*** Opening of SUPPLIED RECORDS ***

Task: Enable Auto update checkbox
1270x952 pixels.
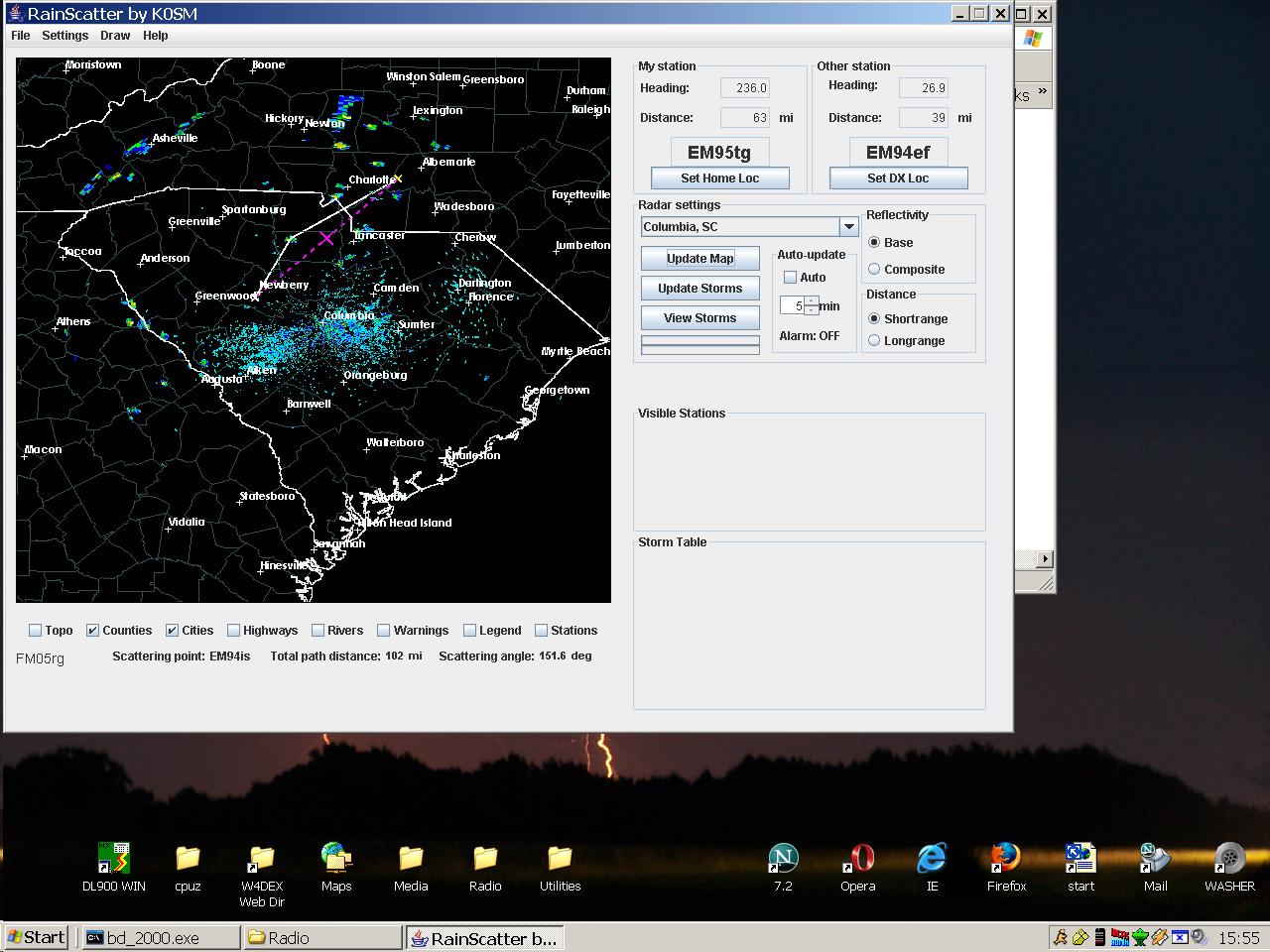Action: (791, 278)
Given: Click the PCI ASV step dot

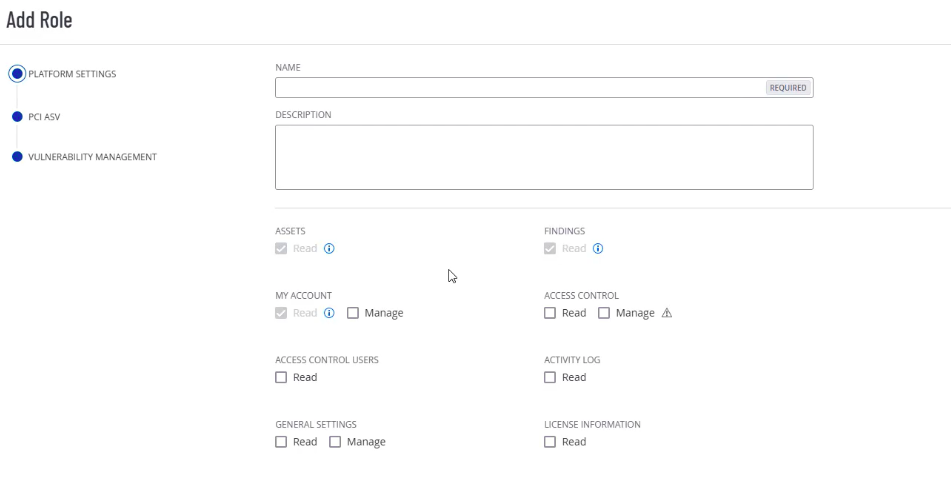Looking at the screenshot, I should [x=17, y=117].
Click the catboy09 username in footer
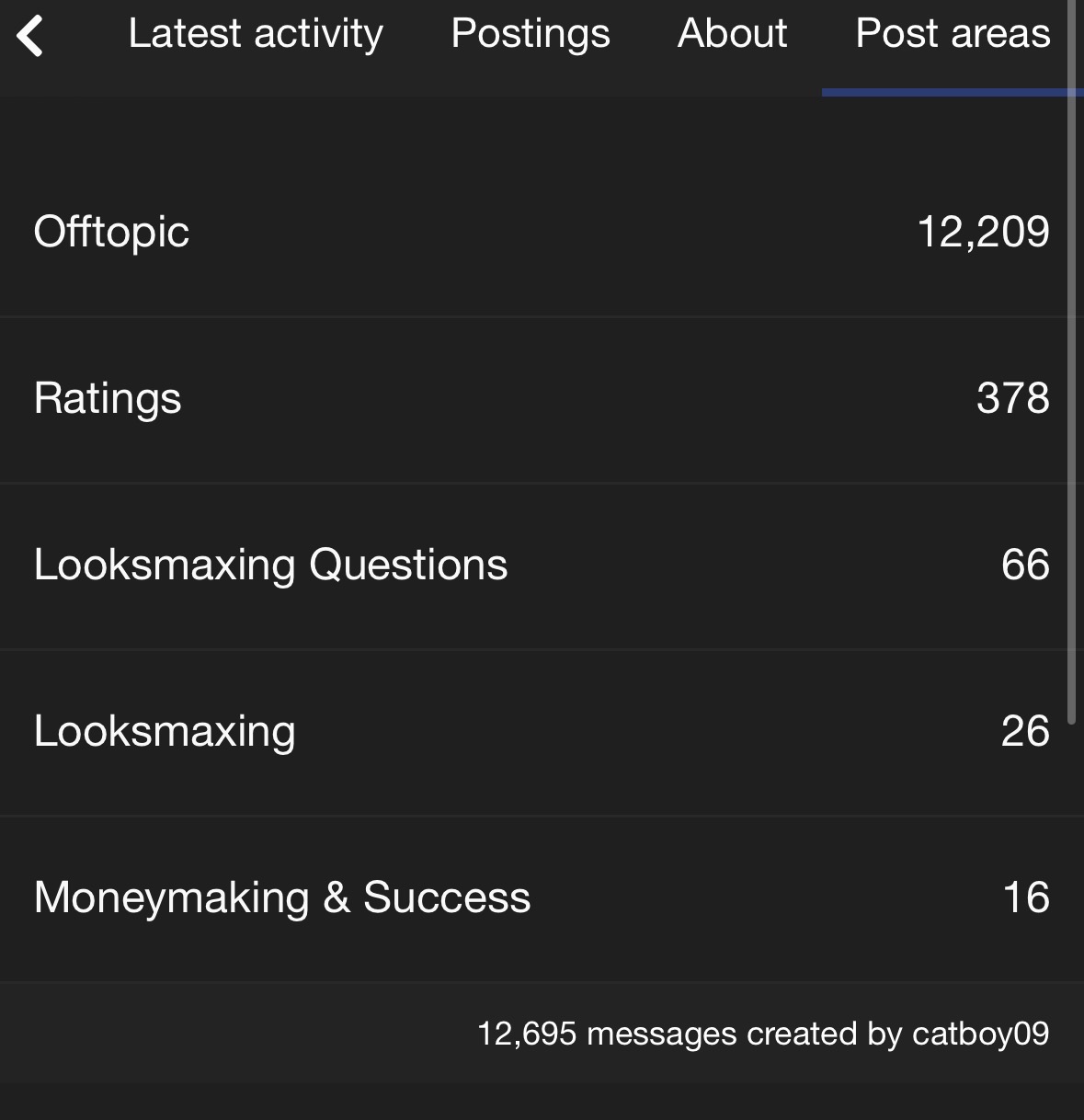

*** Close of SUPPLIED RECORDS ***

ABOUT THIS EXERCISE
Restate the data above word for word. Do not include the images.

ANSWER FOR THE TASK
Task: Enable Auto update checkbox
1270x952 pixels.
Action: (791, 278)
Given: Click the PCI ASV step dot

Looking at the screenshot, I should [x=17, y=117].
Click the catboy09 username in footer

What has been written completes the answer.